建国问我说有什么打算。其实这个问题我一直没法回答,我几乎是一无是处,论学历,也就一个初中生,要说技术,除了抡枪杆子再没别的强项本事了。当兵退伍沦落到这境地其实我也没想到,突然涉及这个问题,我还是无言以对,更无行动去实践。
我说家里还有两亩三分地,回去种庄稼,养牛养羊,喂点家禽就此了却此生也算快活。
葫芦听我说道此处,眼前大放光彩说了开来。葫芦劝我就在西安暂且住下来,往家里写封信通知一声就行了。葫芦说他已经和建国做了打算,想就近办个餐厅,也饿不了肚皮,生意说不定会好转。
建国铁定跟葫芦创业,我在这晾着也不是办法,听他两齐声劝解,当时还是有些心动的。民以食为天,味道做的好肯定也有赚头的,改革开放几年,科技上的生意我们是赶不上的,论炒菜这本事还是有的,开家餐厅起家最为合适不过。
我点上烟思考一番,建国催促道:“默默,别想了,就这么定下了,有我和葫芦一顿饭,少不了你默默那份,咱们先做餐饮起家,等钱存够了,咱们再接点建筑的活干。”
其实我想的并不是这件事,我想的是张毅恒教授一家的困惑,我想他们一家肯定都受到了某种难以解释的事物的侵害。退伍前我曾经答应他要再去澜沧江畔走了一回,定要找出点线索来。
现在不明白的是为什么瘗字文会在他们一家人的身上出现,而我和葫芦,建国都经历过,怎么就没有被“诅咒”过的迹象呢,这一点很难解释。我没当场答应下来,还得再思量思量才能做决定。
时间就快到了,我把战友送到火车站,和他们道了别,列车驶动那一分钟学世博和几个战友眼泪鼻涕一起喷了,我也只能道一声珍重,目送列车消失在地平线内。
我暂且打算留在西安几天,和葫芦和建国多商量一下才好打算。况且我们三人阔别已久,有太多的话要说了。
“走吧,哥两个到我家坐坐,我们在详谈。”葫芦开口说了一句,把我的行囊都背在了肩头。
我此时看葫芦和建国有些奇怪,忙问了一句:“你们的行李呢,退伍回家也没带东西回来?”

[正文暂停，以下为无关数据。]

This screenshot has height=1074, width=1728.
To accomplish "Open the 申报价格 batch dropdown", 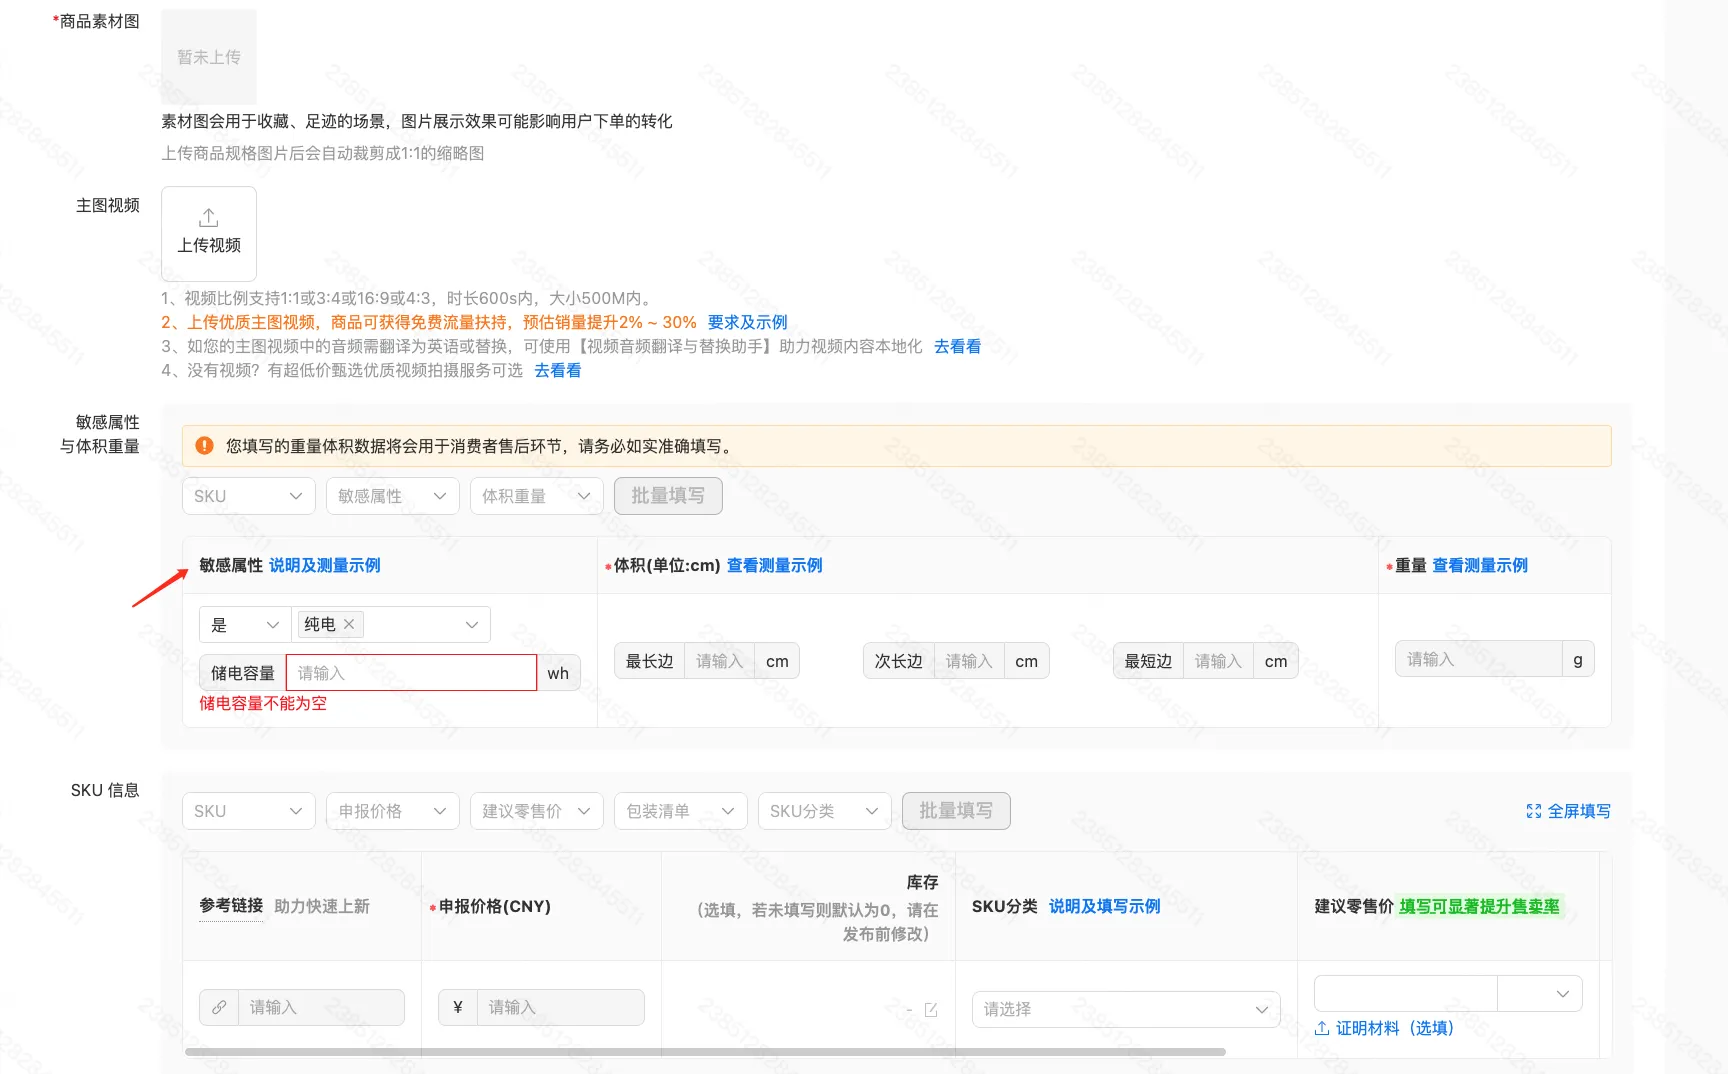I will (392, 811).
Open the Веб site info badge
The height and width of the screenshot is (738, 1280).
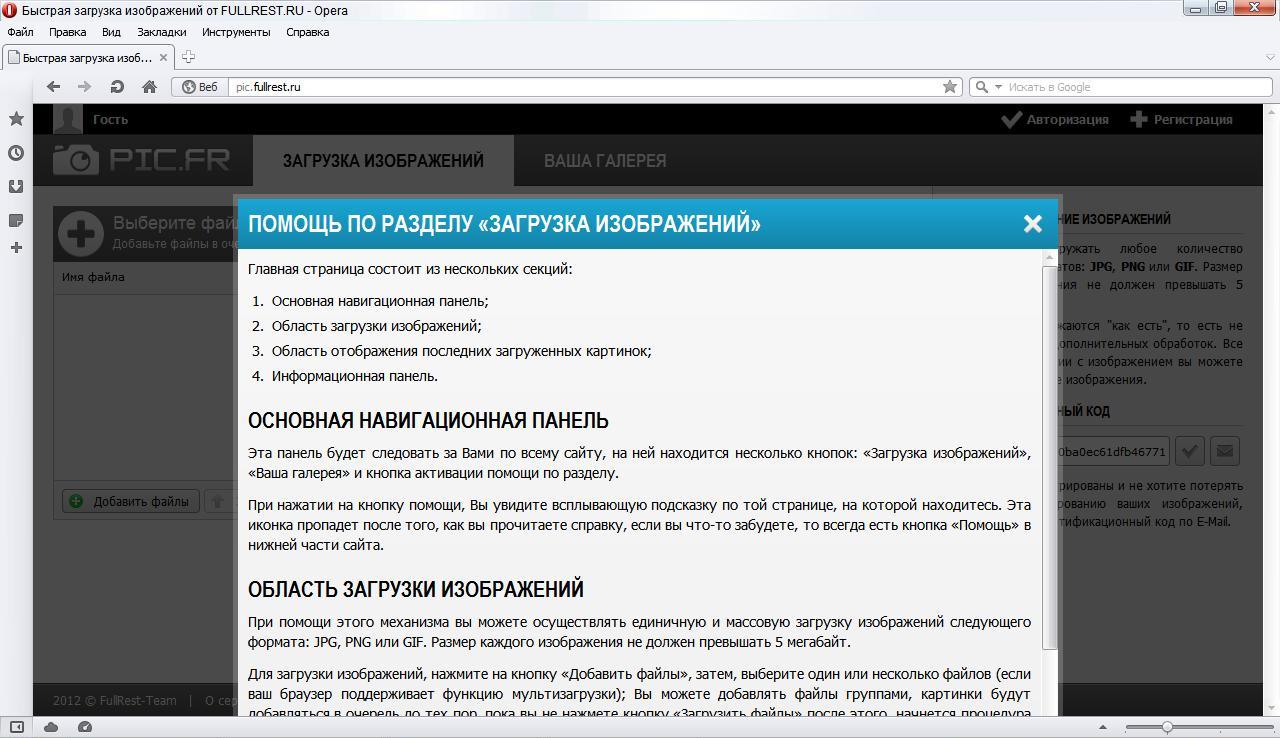coord(199,87)
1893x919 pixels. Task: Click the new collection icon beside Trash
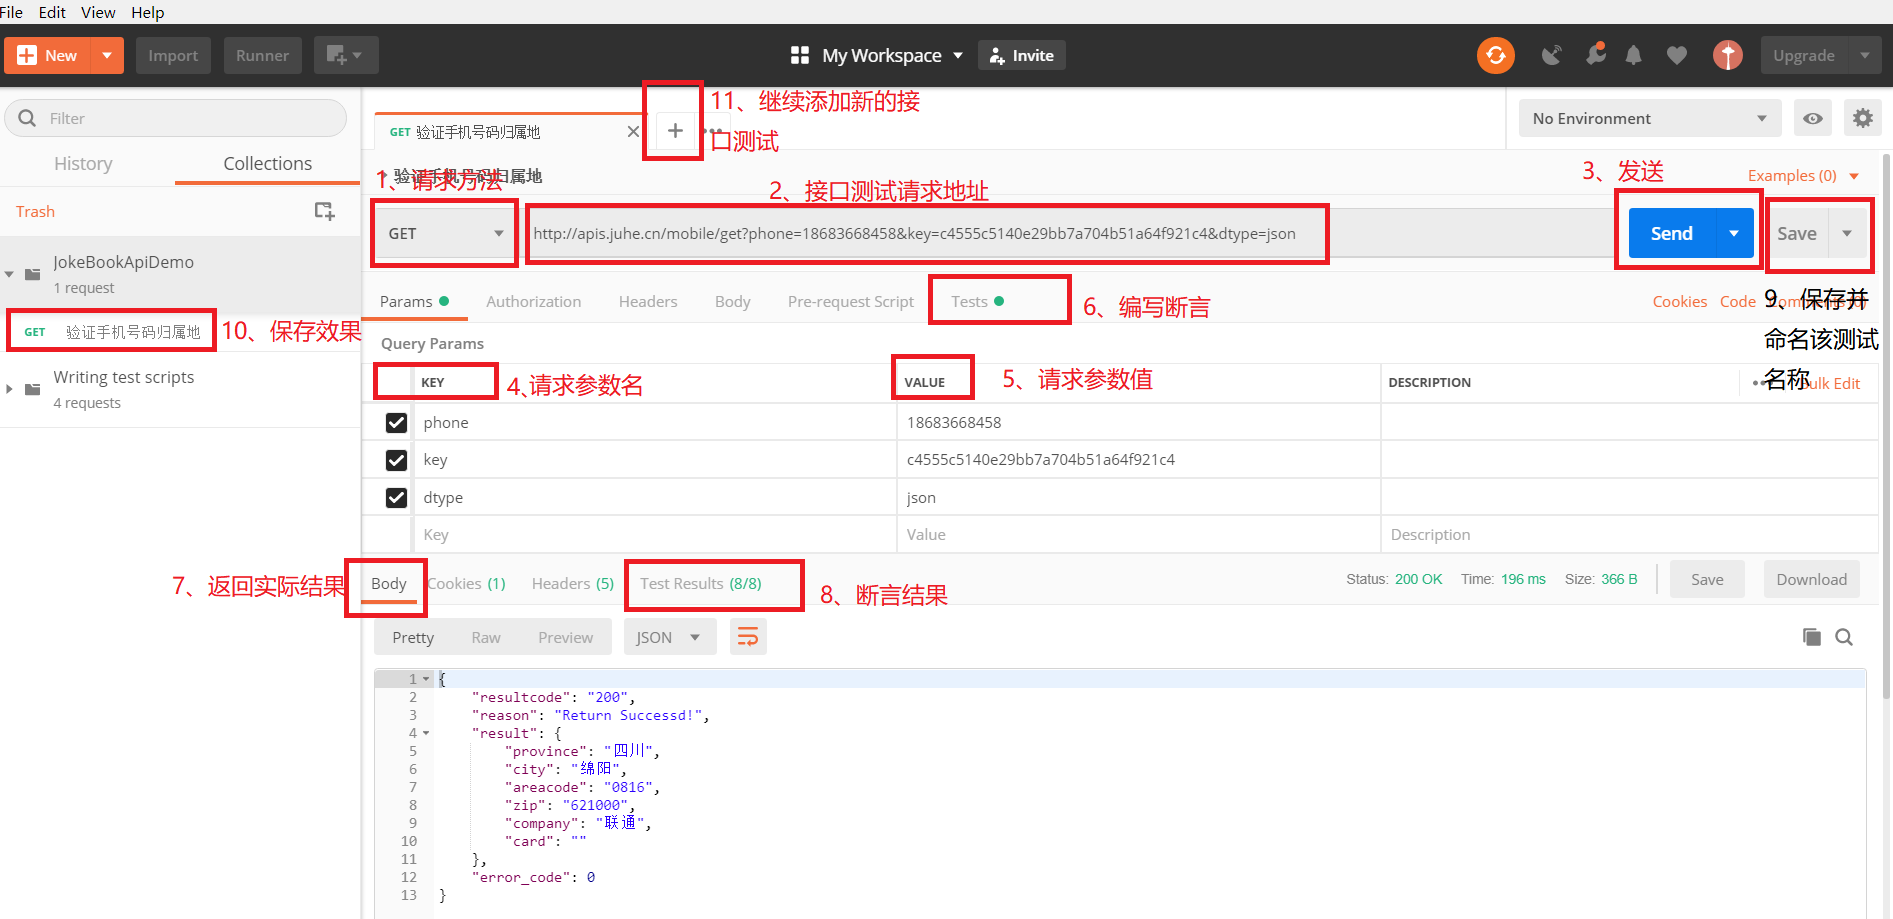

建国呵呵笑上两声才道出原委,原谅他两人半个月前已经退伍回到西安。西安当时是交通要道,北方,东北方当兵的都要路过此地,而葫芦在部队里深得人心,相熟的战友路过都要来探望一下,葫芦也就充当了地主之谊,给路过的战友接风洗尘和送别。
我明白过来原来是这么一回事,当下也没再问什么,跟着葫芦走。葫芦的老家就在西安城内,大概位置在火车站附近。我们也没打车,边走边聊,走上三十多分钟,就到了葫芦的家中。